* EXERCISE *
Only a number is wanted here. Tally the lines of the data that contain "GmbH".

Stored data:
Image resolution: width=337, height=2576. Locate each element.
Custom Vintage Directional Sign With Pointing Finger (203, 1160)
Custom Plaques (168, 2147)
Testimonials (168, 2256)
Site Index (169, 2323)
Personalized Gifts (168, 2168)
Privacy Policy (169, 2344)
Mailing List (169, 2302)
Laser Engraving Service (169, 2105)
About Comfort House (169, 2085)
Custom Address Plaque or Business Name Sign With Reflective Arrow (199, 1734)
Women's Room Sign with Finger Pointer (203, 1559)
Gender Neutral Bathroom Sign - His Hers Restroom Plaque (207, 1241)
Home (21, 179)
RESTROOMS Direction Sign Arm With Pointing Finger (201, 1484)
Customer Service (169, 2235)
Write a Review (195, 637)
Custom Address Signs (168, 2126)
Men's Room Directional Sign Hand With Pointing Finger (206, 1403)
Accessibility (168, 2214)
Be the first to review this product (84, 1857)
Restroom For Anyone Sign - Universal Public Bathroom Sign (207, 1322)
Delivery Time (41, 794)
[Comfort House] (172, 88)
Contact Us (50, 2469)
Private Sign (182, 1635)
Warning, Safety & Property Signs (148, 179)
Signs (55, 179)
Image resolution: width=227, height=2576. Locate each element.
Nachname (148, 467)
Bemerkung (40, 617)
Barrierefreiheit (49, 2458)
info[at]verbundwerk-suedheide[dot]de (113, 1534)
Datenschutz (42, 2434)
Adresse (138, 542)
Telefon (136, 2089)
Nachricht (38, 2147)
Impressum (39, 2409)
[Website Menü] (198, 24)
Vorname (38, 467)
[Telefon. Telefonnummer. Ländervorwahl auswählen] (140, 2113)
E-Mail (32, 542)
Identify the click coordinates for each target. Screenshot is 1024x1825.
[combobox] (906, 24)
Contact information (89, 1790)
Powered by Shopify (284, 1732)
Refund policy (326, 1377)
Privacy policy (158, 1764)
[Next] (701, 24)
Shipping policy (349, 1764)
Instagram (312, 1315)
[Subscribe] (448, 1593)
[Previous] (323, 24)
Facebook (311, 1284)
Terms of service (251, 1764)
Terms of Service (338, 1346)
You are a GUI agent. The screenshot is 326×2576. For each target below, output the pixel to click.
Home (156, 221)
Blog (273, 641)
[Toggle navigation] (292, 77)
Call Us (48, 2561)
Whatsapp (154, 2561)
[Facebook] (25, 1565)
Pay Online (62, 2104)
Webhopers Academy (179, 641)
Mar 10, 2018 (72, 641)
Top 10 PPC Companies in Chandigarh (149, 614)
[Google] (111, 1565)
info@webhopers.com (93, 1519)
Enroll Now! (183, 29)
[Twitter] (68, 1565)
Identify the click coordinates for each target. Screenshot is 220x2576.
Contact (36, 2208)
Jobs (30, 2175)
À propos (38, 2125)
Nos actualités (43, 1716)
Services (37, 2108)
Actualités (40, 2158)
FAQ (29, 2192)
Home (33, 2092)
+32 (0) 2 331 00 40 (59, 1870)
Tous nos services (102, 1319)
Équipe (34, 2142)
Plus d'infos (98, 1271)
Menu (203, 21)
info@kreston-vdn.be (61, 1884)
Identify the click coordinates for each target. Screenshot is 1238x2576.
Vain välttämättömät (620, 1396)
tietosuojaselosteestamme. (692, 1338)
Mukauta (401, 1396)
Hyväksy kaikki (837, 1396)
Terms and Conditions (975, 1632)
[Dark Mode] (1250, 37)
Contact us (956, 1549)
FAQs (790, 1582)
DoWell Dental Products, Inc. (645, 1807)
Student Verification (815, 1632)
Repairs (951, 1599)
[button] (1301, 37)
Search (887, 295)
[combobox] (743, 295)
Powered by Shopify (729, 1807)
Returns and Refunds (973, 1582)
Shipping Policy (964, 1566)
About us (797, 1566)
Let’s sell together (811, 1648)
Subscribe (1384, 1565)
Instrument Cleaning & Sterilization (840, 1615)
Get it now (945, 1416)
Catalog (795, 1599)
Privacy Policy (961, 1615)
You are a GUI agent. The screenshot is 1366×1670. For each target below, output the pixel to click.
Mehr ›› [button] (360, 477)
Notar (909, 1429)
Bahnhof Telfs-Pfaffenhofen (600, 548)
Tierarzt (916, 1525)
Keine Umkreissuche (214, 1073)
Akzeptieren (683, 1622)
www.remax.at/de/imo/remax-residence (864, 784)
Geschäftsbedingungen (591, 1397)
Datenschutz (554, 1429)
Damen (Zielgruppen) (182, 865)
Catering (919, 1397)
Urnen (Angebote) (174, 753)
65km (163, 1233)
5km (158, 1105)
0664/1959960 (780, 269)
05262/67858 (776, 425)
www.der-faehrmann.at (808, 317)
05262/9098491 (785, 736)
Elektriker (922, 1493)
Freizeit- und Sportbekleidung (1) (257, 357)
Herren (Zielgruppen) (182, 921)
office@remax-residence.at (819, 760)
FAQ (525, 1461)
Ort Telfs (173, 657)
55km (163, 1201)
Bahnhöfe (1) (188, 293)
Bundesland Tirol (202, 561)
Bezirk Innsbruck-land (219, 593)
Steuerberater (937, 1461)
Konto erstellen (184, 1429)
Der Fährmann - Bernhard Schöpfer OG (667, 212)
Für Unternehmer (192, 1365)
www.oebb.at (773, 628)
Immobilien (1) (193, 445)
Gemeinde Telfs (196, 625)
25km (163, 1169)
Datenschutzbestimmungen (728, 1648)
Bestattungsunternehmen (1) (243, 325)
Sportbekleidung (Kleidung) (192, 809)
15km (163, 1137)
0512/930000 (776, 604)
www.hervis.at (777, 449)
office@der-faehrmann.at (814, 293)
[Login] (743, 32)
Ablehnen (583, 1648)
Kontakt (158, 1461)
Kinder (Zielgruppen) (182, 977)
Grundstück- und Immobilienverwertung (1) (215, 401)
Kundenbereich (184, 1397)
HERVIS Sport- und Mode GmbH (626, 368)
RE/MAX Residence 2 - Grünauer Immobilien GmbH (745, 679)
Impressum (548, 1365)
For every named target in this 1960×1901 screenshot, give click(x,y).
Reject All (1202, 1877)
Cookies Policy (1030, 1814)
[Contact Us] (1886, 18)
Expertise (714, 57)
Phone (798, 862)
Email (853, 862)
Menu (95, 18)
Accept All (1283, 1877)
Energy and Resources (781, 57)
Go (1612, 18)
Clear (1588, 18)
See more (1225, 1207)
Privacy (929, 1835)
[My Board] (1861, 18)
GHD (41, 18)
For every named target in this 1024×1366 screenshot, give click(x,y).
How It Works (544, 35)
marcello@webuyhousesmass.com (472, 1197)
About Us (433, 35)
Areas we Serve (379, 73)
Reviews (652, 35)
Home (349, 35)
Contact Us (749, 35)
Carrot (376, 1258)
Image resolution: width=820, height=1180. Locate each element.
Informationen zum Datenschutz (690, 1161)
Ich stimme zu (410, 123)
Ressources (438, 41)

* RESPONSE FOR THIS EXERCISE *
2